<<<<
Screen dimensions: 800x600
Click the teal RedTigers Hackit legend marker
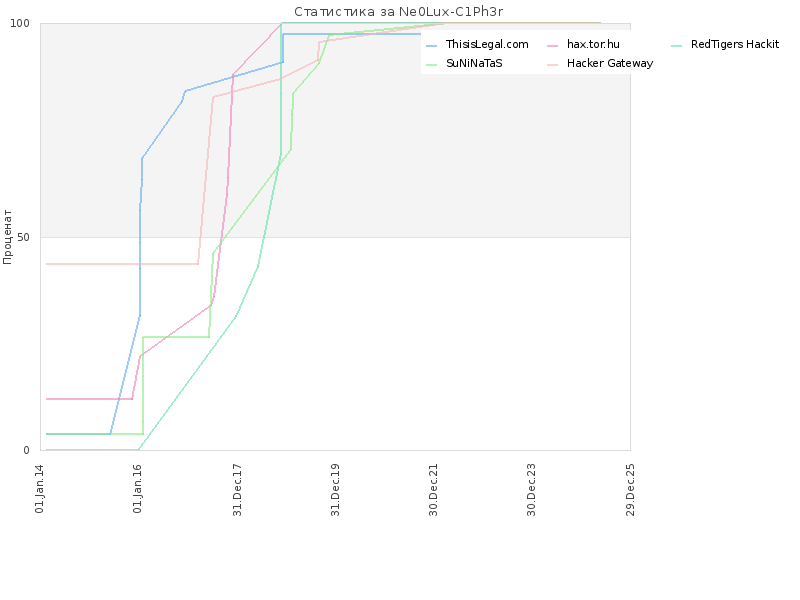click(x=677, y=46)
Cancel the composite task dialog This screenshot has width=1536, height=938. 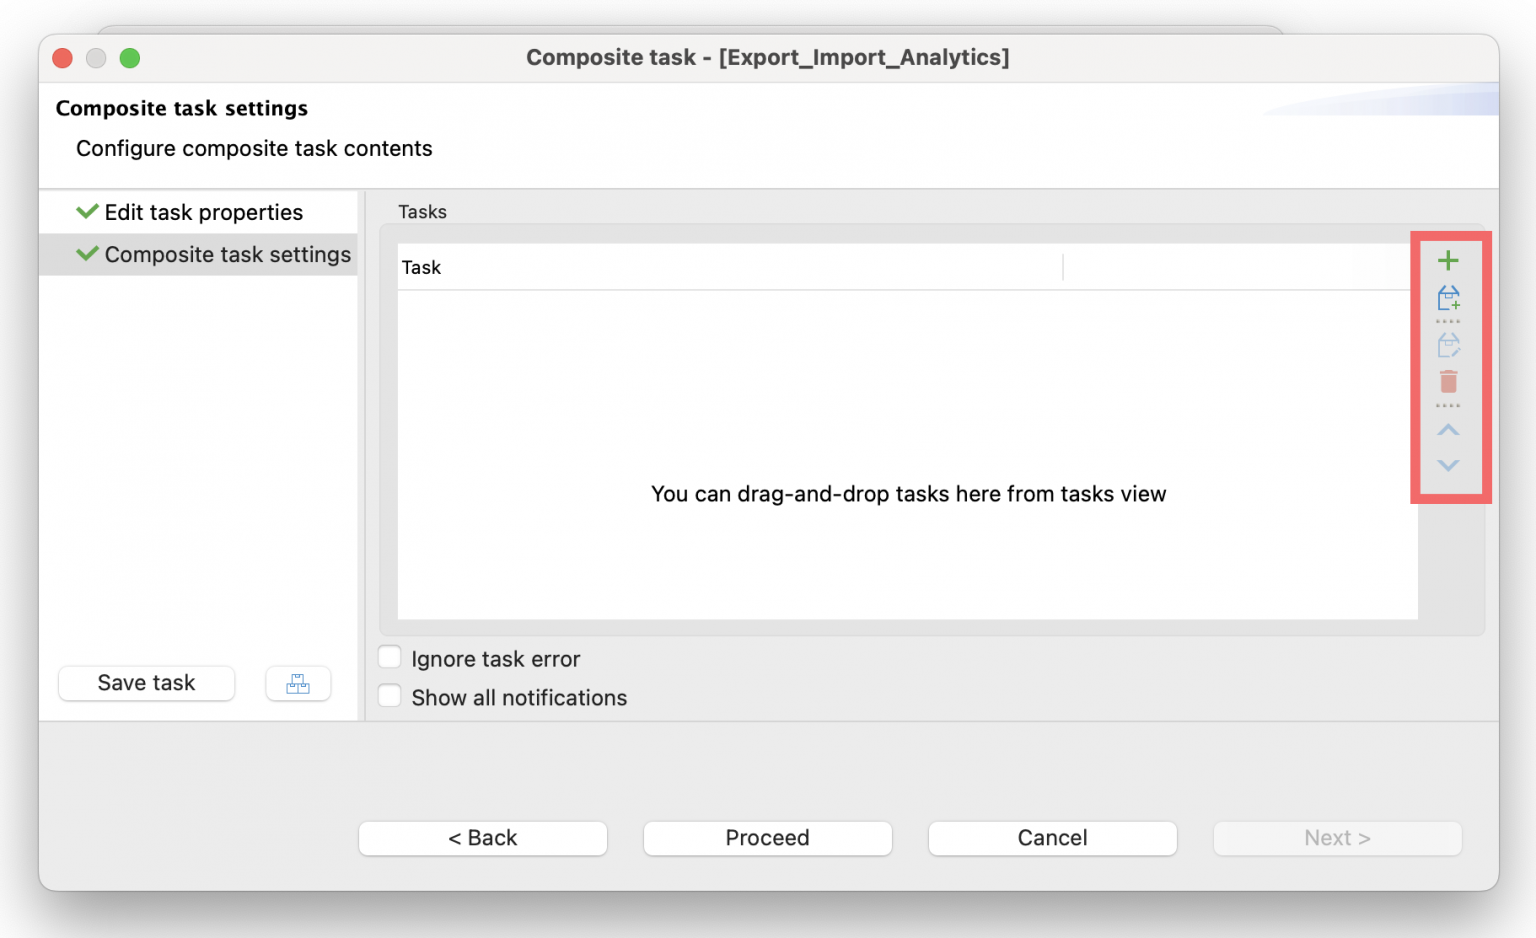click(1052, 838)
>>>>
<<<<
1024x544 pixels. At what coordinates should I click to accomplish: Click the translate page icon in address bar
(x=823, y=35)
>>>>
<<<<
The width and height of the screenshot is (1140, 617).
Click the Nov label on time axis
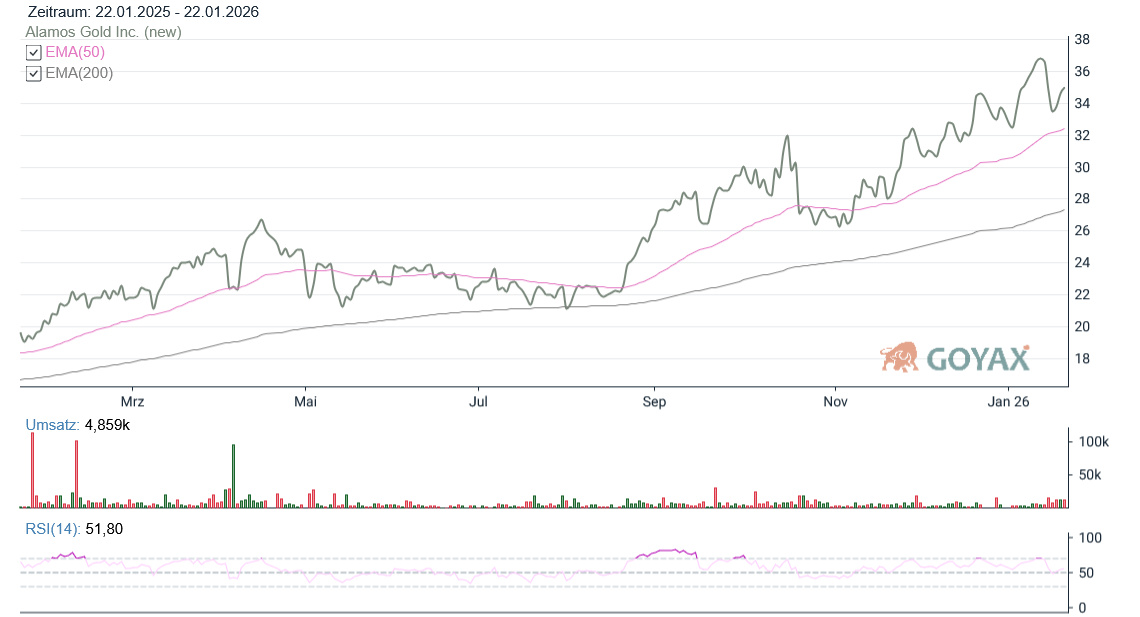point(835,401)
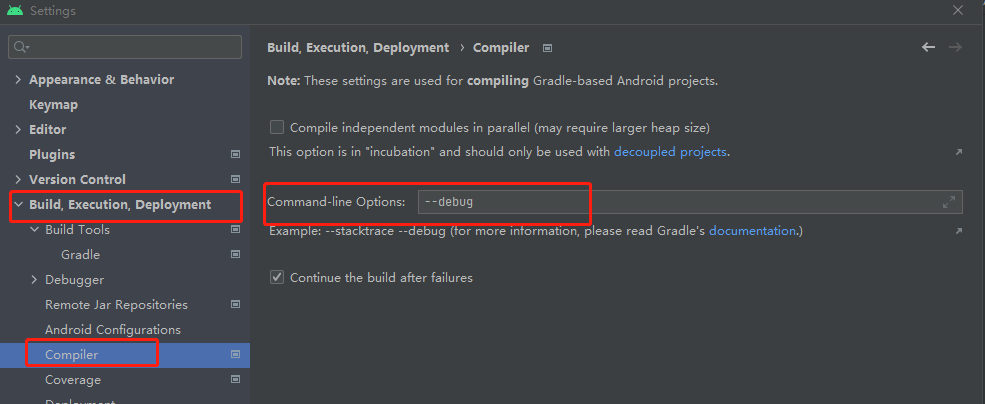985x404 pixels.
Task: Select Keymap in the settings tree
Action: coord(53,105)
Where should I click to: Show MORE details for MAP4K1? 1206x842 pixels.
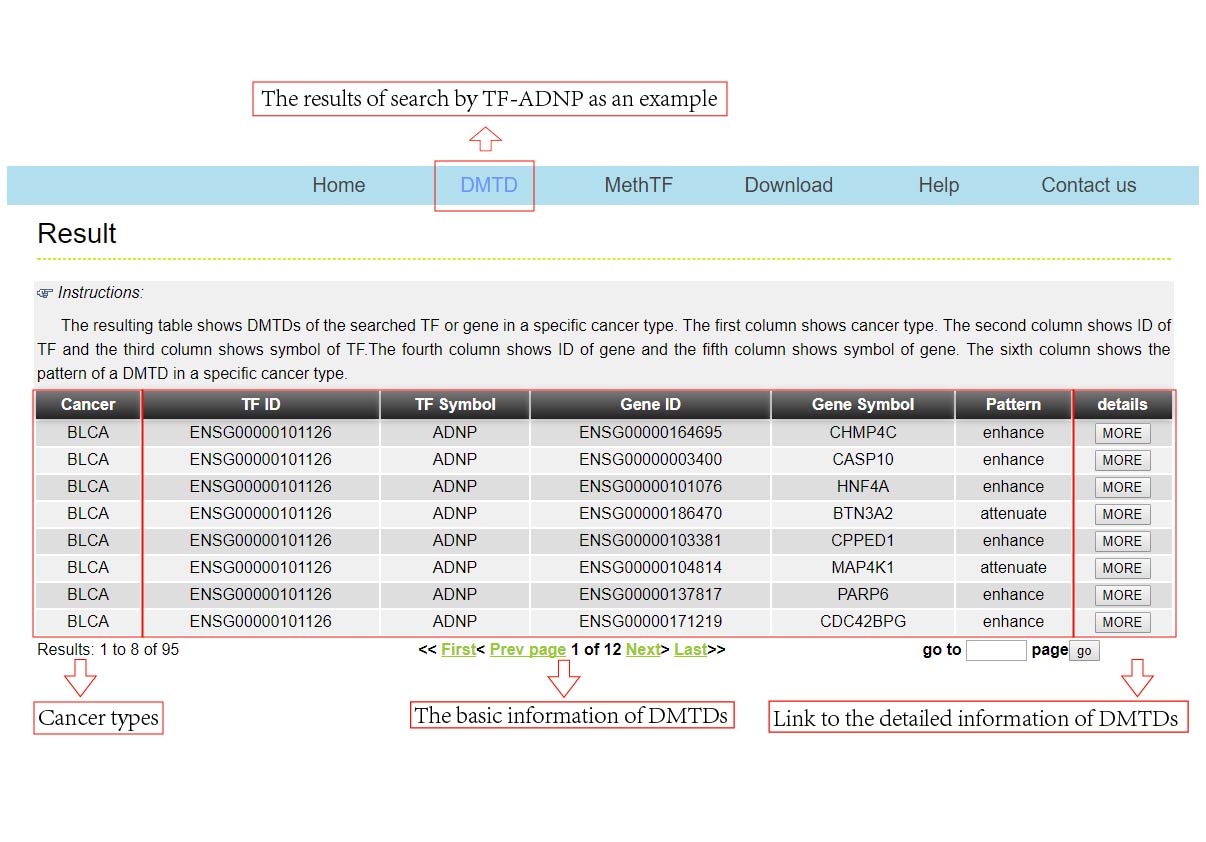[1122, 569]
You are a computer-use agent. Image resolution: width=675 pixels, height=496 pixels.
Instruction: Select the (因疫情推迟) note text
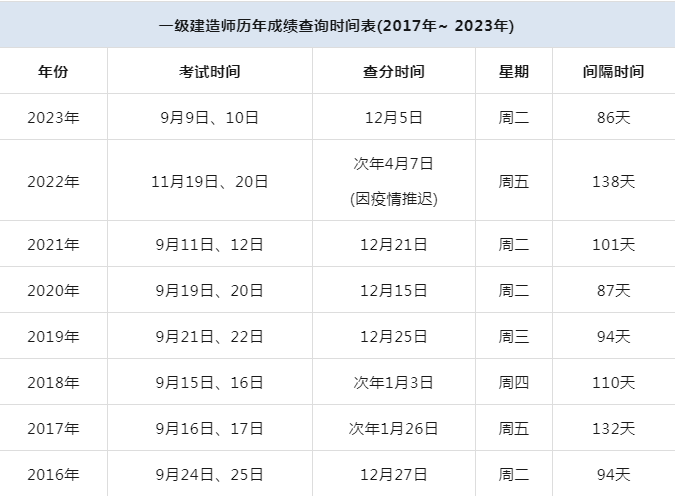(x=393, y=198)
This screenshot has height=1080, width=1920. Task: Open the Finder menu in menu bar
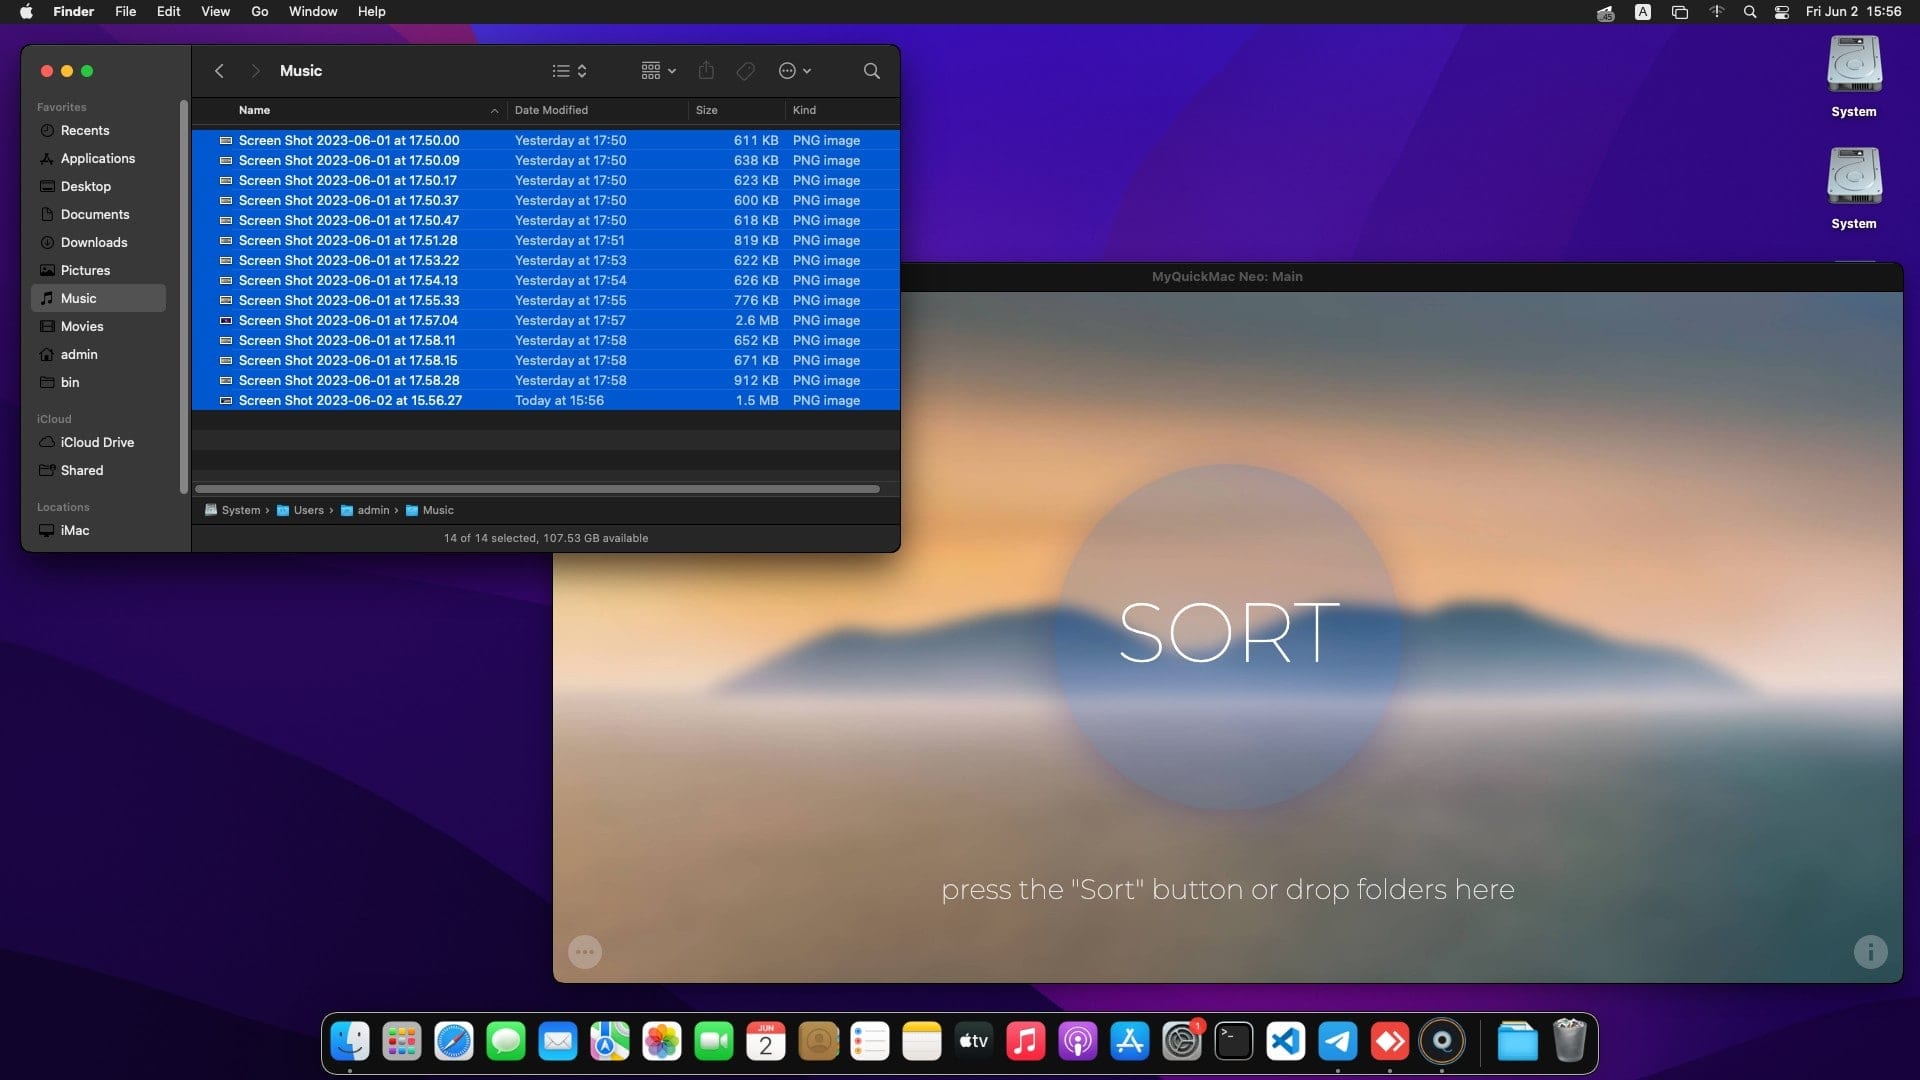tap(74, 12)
>>>>
▶ The problem: Please rewrite the entries starting at the line containing "This screenshot has height=1080, width=1920." and ending at the line containing "tap(74, 12)", substituting "Apple" for "Finder" and keeping everything else the same. Leave the pictures out of your answer.

▶ Full solution:
This screenshot has height=1080, width=1920. Task: Open the Apple menu in menu bar
tap(74, 12)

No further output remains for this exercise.